A stepwise-clustered copula downscaling approach for ensemble analyses of discrete and interactive features in precipitation-extreme variations: a case study for eastern China

Extreme precipitation events are frequent under global warming, leading to severe social, economic, and environmental damages. Therefore, a coupled stepwise clustered copula downscaling (SCCD) method is developed to explore the spatial and temporal variability of extreme precipitation in Eastern China under two shared socioeconomic pathways (SSPs). The performance of SCCD in reproducing historical climatology is assessed by comparing its simulated values with the observed data. The result demonstrates that SCCD performs well in modeling climate variables. In addition, the seasonal variations, probability distributions, and absolute changes of nine extreme precipitation indices in the future periods (i.e., 2024—2060 and 2061—2100) are compared with their performance in the historical period (i.e., 1981—2020). The results show that the precipitation in Eastern China shows an increasing trend over time. For example, compared to the historical period, the mean annual precipitation increases by 9.4% and 13.6% for the periods 20424–2060 and 2060–2100 under SSP585, respectively. The spatial variability and age trends suggest that future precipitation extremes also show significant regional differences. By the end of the twenty-first century, both frequencies and intensities of extreme precipitation at high latitudes have changed significantly.
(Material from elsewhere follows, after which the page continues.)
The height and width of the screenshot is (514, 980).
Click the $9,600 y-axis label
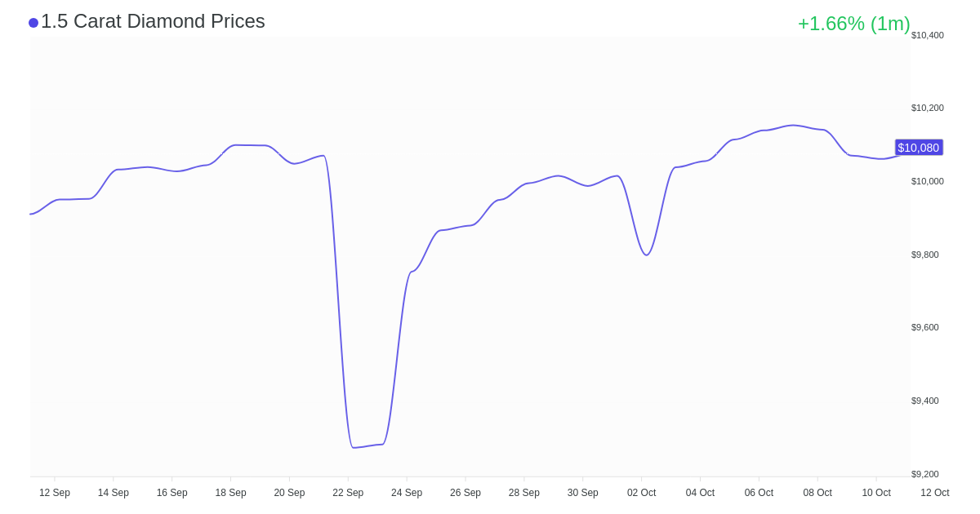coord(925,327)
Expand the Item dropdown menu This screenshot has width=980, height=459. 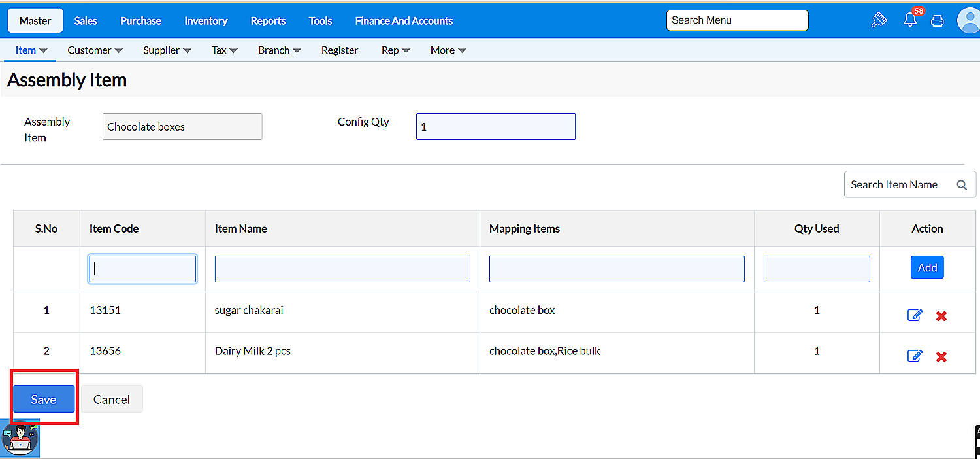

Under both SSP scenarios, all nine indices (except Consecutive Dry Days) increase by more than 10% in the future period at the high latitudes, especially for Very heavy precipitation days (R20), where the increase is more than 50% in most areas. In addition, the impacts of different emission scenarios on precipitation in autumn and winter are significantly greater than those in spring and summer. The results can provide a scientific basis for decision-makers to develop mitigation and adaptation policies to minimize the risks caused by climate change.